The CO 2-He-Ar-H 2O systematics of the manus back-arc basin: resolving source composition from degassing and contamination effects

Abstract

We report new stepped heating He, Ar, CO 2 and water data on a petrogenetically diverse suite of lavas from the Manus back-arc basin, where a plume component has previously been identified. The aim of this study is to evaluate the superimposed effects of degassing and contamination in order to identify mantle source characteristics. CO 2 abundances and carbon isotopes in both the vesicle ([CO 2] up to 180ppm; δ 13C as low as -33.6 ‰) and glass ([CO 2] up to 270ppm; δ 13C as low as -34.3 ‰) phases reveal that samples have been modified by varying degrees of degassing. High water concentration samples (back-arc basin basalts (BABB) and arc type samples) show the highest degrees of degassing (i.e. lower δ 13C values and lower CO 2 contents). The results are modelled for both the glass and vesicle phases using batch and fractional degassing models.
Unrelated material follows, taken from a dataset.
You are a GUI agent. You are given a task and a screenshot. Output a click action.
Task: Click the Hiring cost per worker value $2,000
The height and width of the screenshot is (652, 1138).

Parental melt compositions can be constrained to show the following CO 2 concentration trend: arc-type > BABB s.r. (southern rift) > MORB-2, E-MORB, X-BABB (extreme BABB), BABB > MORB-1 and MORB-smt. 4He/ 40Ar∗ ratios of samples (14.6–1100) are consistent with residual volatiles from a degassed source. Variations in CO 2/ 3He values are likely due to degassing, followed by contamination from a crustal source (either the subducting Solomon Sea Plate or the pre-existing crust through which the lavas erupt), as evidenced by high K 2O/TiO 2 ratios and low δ 13C. The CO 2/ 3He of the Manus plume is best estimated by the MORB-smt and MORB-1 samples at 3.1 ± 0.6 x 10 9. This value is similar to previous estimates of plume CO 2/ 3He values, which are either equal to or slightly greater than the upper mantle average of 2 x 10 9.